DATA FOR THE TASK:
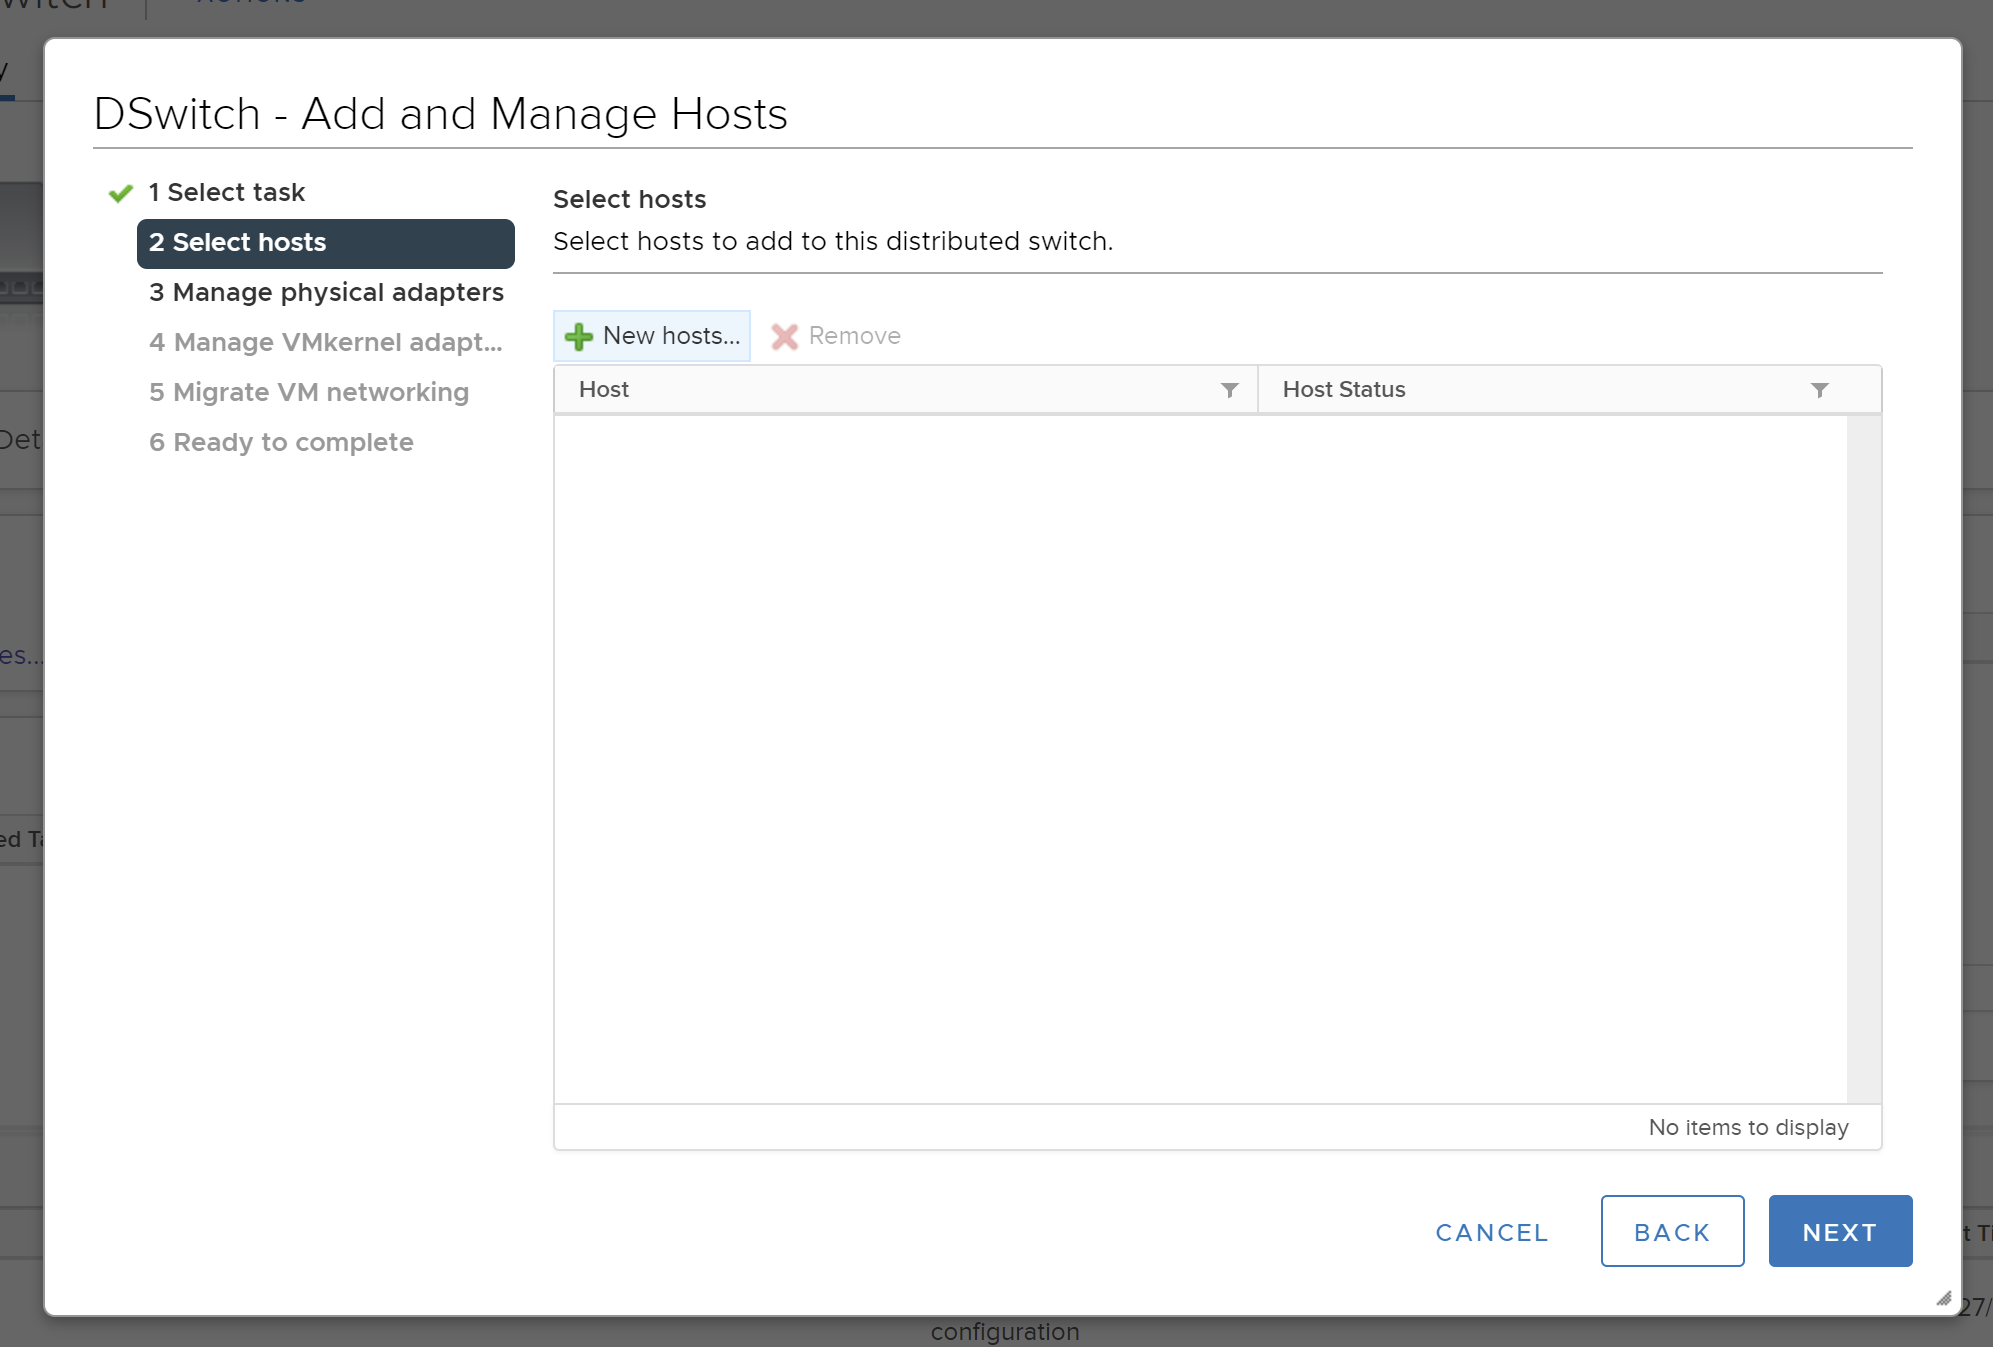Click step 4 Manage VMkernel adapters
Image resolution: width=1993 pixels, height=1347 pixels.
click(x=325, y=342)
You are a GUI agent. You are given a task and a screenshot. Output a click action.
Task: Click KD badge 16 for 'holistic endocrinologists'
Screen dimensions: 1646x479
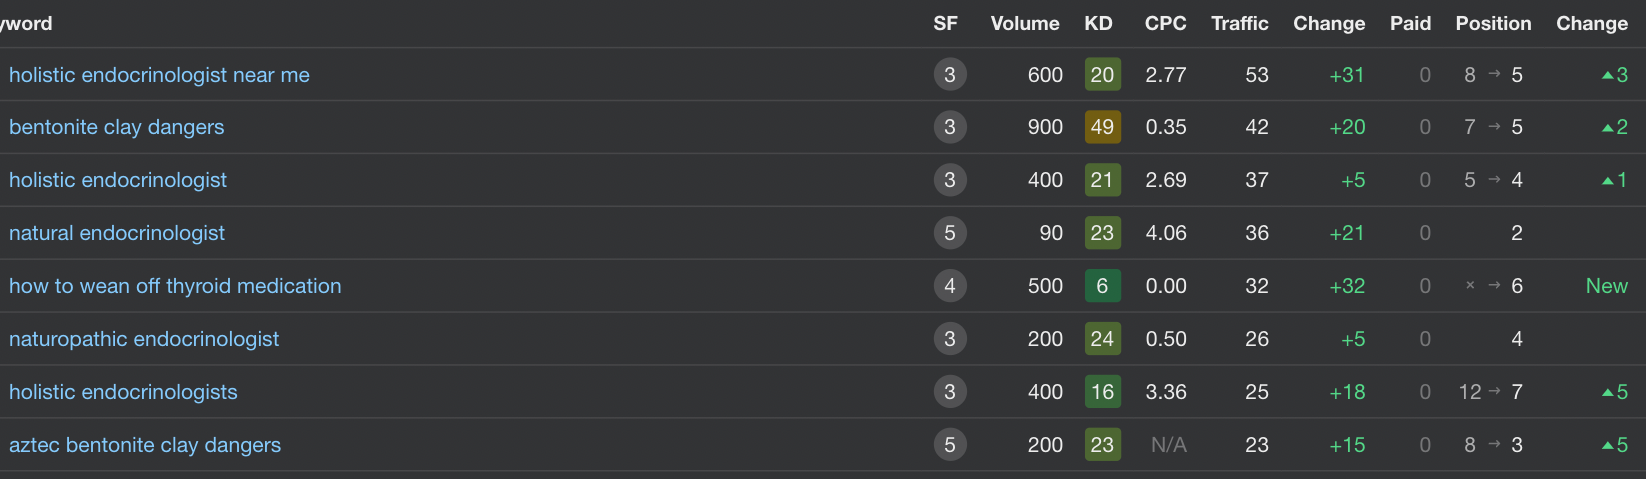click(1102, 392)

TASK PROMPT: Rewrite the records above, changing "screenshot" to "screen capture" wherever it occurs and keeping everything else identical; omit the pictures.

COMPLETE OUTPUT:
Click step 4 Manage VMkernel adapters
Image resolution: width=1993 pixels, height=1347 pixels.
click(x=325, y=342)
You are a GUI agent. You are given a task and a screen capture. Output a click action.
Task: Click KD badge 16 for 'holistic endocrinologists'
Screen dimensions: 1646x479
click(1102, 392)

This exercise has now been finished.